Word and element location records
——————

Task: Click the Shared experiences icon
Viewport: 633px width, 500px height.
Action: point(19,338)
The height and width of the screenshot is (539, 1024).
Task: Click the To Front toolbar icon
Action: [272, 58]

——————

▶ WRITTEN INSTRUCTION
Recast each line of the listing above as a Markdown table with two columns, Row and Line. Number the rows in order and omit any blank lines.

▶ TASK RESULT
| Row | Line |
|---|---|
| 1 | Task: Click the Shared experiences icon |
| 2 | Viewport: 633px width, 500px height. |
| 3 | Action: point(19,338) |
| 4 | The height and width of the screenshot is (539, 1024). |
| 5 | Task: Click the To Front toolbar icon |
| 6 | Action: [272, 58] |